# DESCRIPTION OF THE TASK
Go through the listing below and copy out each line that contains the string "click".

### INFORMATION GIVEN ###

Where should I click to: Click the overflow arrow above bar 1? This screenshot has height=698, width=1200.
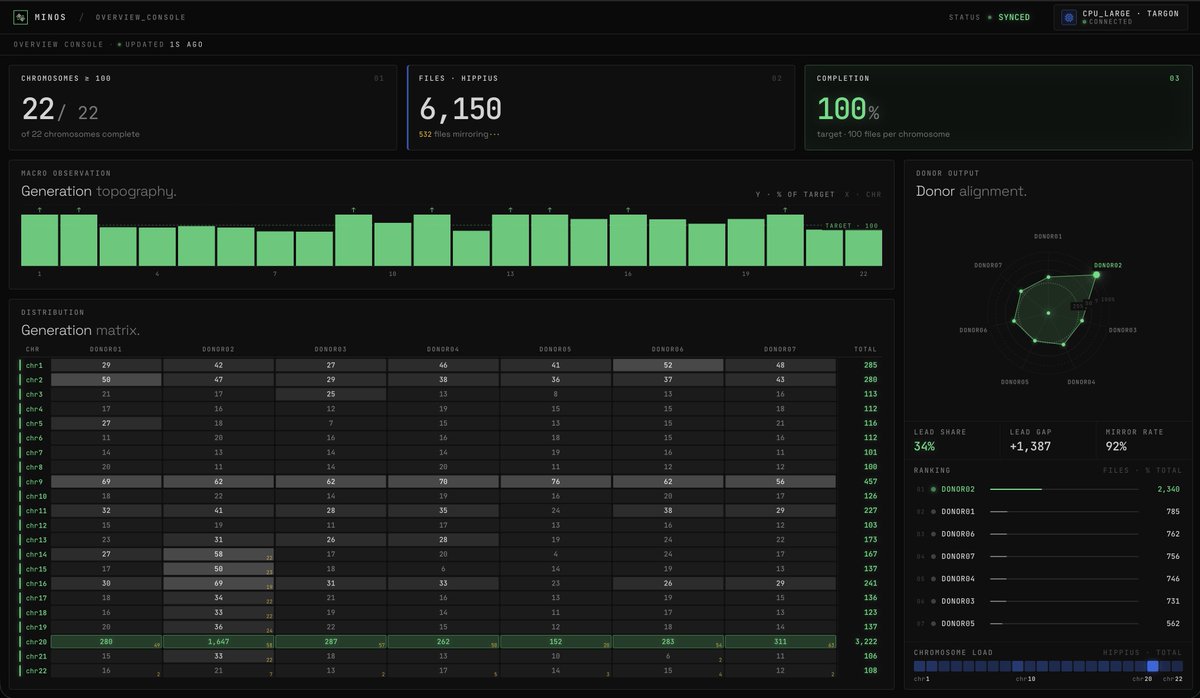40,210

###
### INFORMATION GIVEN ###

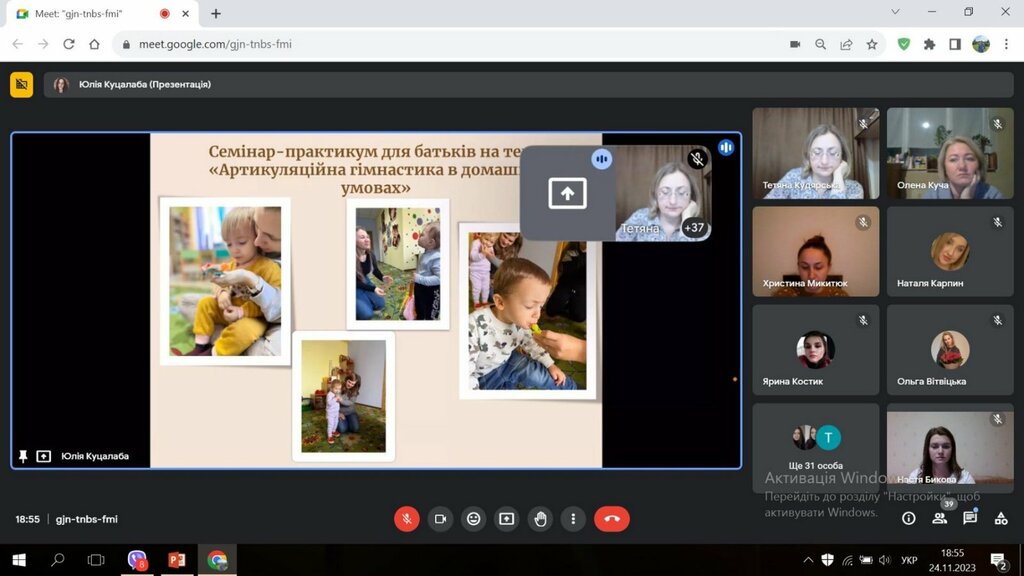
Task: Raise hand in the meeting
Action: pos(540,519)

###
### INFORMATION GIVEN ###

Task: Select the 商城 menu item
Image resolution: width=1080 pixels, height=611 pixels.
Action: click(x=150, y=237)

###

# FULL SOLUTION
Where should I click to: Click the overflow arrow above bar 1? This screenshot has height=698, width=1200.
Action: click(x=150, y=237)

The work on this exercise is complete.